* _YOUR OBJECTIVE_: Given the listing below, reproduce all of it exactly.

* _SUPPLIED RECORDS_:
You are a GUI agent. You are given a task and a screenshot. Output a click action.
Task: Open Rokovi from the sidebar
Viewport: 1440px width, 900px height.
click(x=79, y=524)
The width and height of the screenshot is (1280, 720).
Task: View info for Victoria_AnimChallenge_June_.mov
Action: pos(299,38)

* _OUTPUT BELOW_:
You are a GUI agent. You are given a task and a screenshot. Output a click action.
Task: Open Rokovi from the sidebar
Viewport: 1440px width, 900px height.
click(x=79, y=524)
The width and height of the screenshot is (1280, 720).
Task: View info for Victoria_AnimChallenge_June_.mov
Action: pos(299,38)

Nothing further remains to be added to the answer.